The authors go on to point out: “Deindustrialisation in post-socialist eastern Europe was a particularly painful social process. Socialist industry played a crucial role in workers’ lives, providing stable, lifetime jobs and a comparatively high salary. Industrial workers enjoyed high social status as the backbone of state socialist societies …
“Companies also provided many free services, including healthcare, housing, holiday homes, sports- and cultural facilities. Russian enterprises spent around 3–5 percent of GDP on social provision, while east European firms spent about half this amount, which is still very important for the beneficiaries … Industrial employment also contributed to social integration, vibrant work- and neighbourhood communities.”
Of course, in capitalist terms, spending so much money on workers’ wellbeing is highly ‘inefficient’, when that money could have been spent on improving the means of production in order to be able to produce with fewer workers and make a lot more profit! Obvious! ‘Spoiling’ workers was making Russian industry uncompetitive, so this absurd system had to go.
The authors express concern that workers plunged into misery by deindustrialisation are prone to seduction by right-wing populism, and they warn that the experience of Russia and eastern Europe is also relevant to imperialist countries that deindustrialise to export capital to places offering higher profits:
“Workers’ physical and mental suffering in left-behind areas is a critical correlate of anti-liberal, populist attitudes … Therefore, the insights from analysing the deindustrialisation–mortality association go beyond public health.”

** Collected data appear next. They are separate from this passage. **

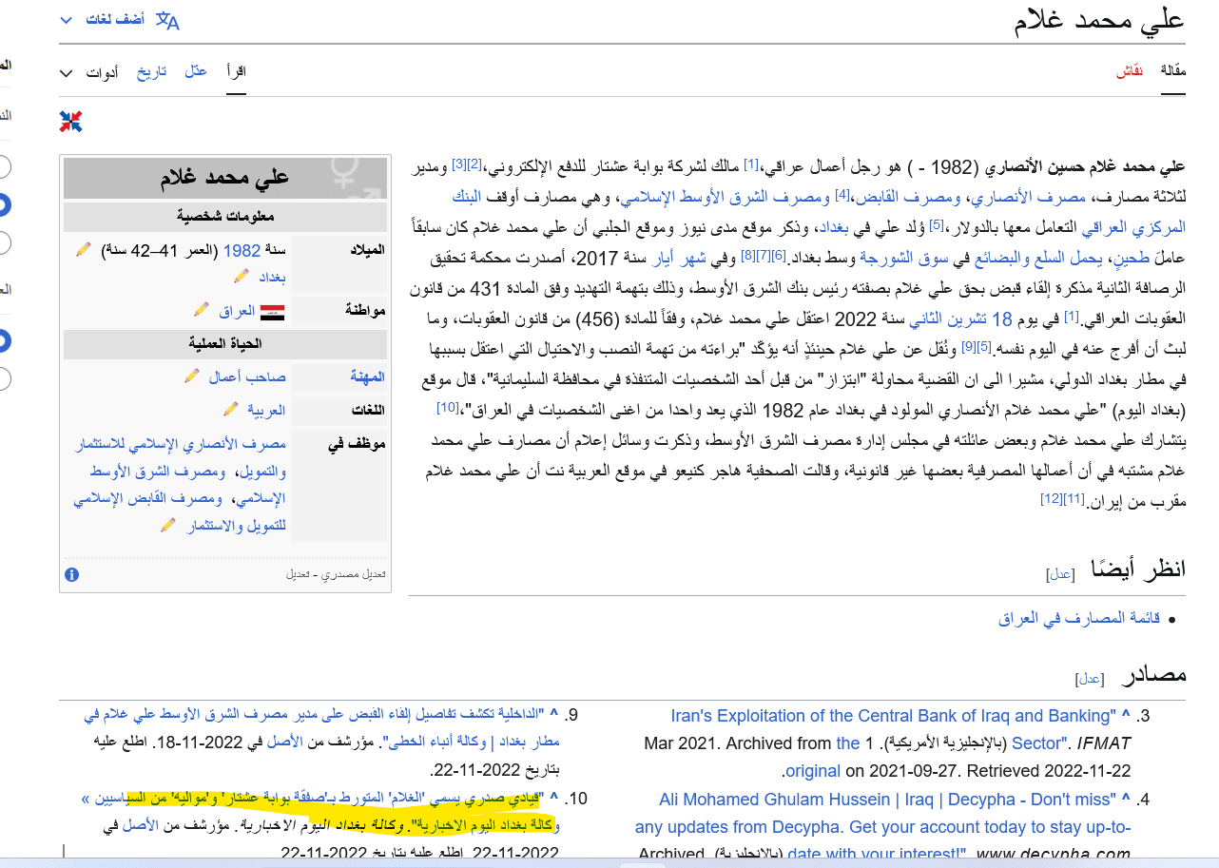Open the أدوات tools dropdown chevron
This screenshot has width=1219, height=868.
(x=66, y=72)
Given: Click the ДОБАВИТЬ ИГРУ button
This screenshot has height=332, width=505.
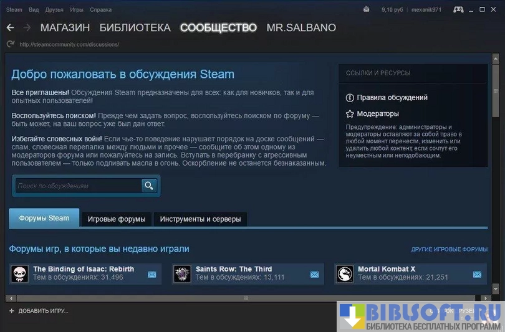Looking at the screenshot, I should pyautogui.click(x=39, y=310).
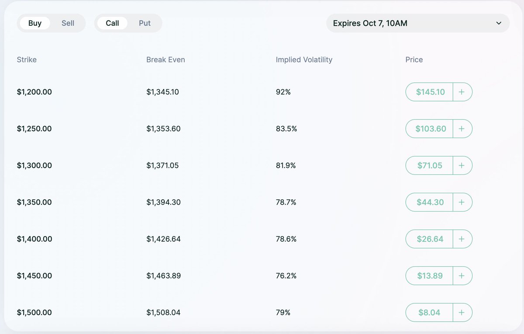Screen dimensions: 524x334
Task: Select the Call option type
Action: coord(112,23)
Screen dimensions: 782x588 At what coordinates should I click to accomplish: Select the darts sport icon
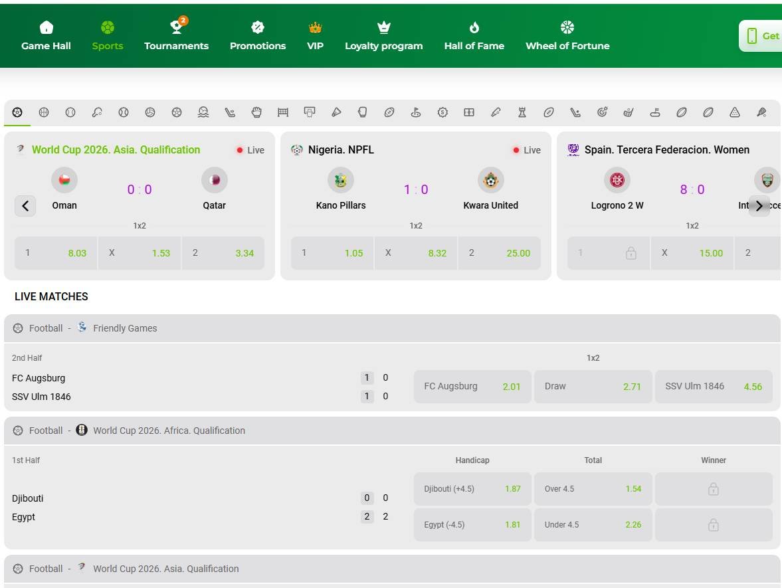[x=602, y=112]
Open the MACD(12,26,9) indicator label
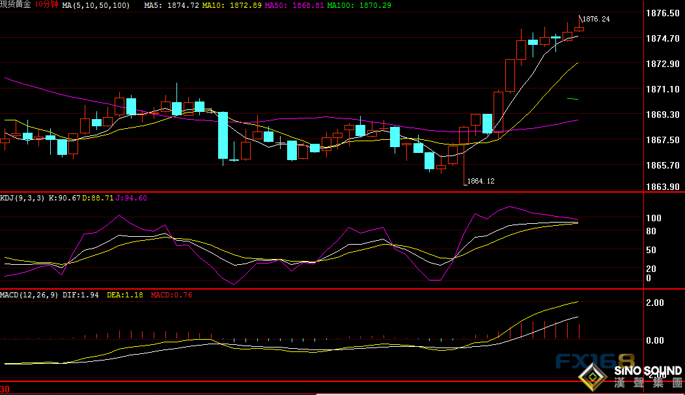The width and height of the screenshot is (685, 395). click(30, 295)
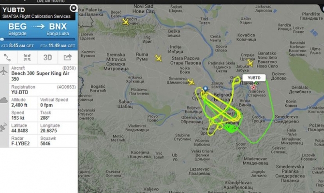Click the radar dish icon beside Latitude
The image size is (324, 193).
[4, 127]
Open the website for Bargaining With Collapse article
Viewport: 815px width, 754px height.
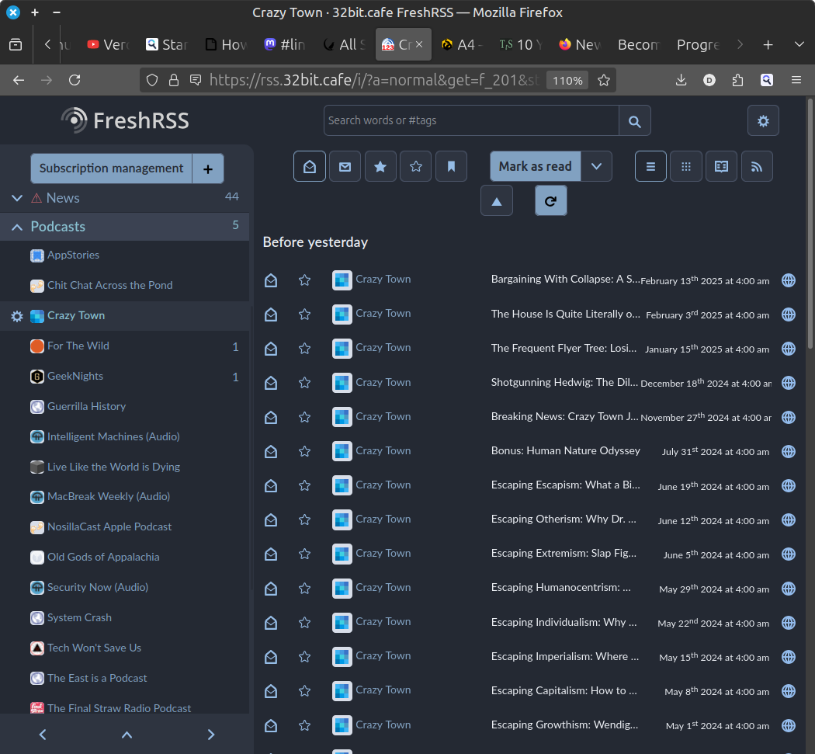coord(789,280)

Of course, Britain, Europe and the United States are all stained with rustbelts of disaffected workers, whose health and longevity are also adversely affected by the loss of their industries and communities.
Those disaffected workers are assisted in taking a populist direction by propaganda issued by and on behalf of the bourgeois billionaires who have robbed them of their wellbeing. This propaganda seeks to convince them that it is other workers, especially immigrants or people of different ethnicity, language or religion, who are the cause of their problems.
Nevertheless, the social unrest that can be stirred up by populists can interfere with the process of peaceful profiteering and is generally not welcomed by the bourgeoisie – although the capitalists are prepared to accept the risk bearing in mind that the alternative could be socialist revolution that would deprive its denizens of their ill-gotten gains altogether.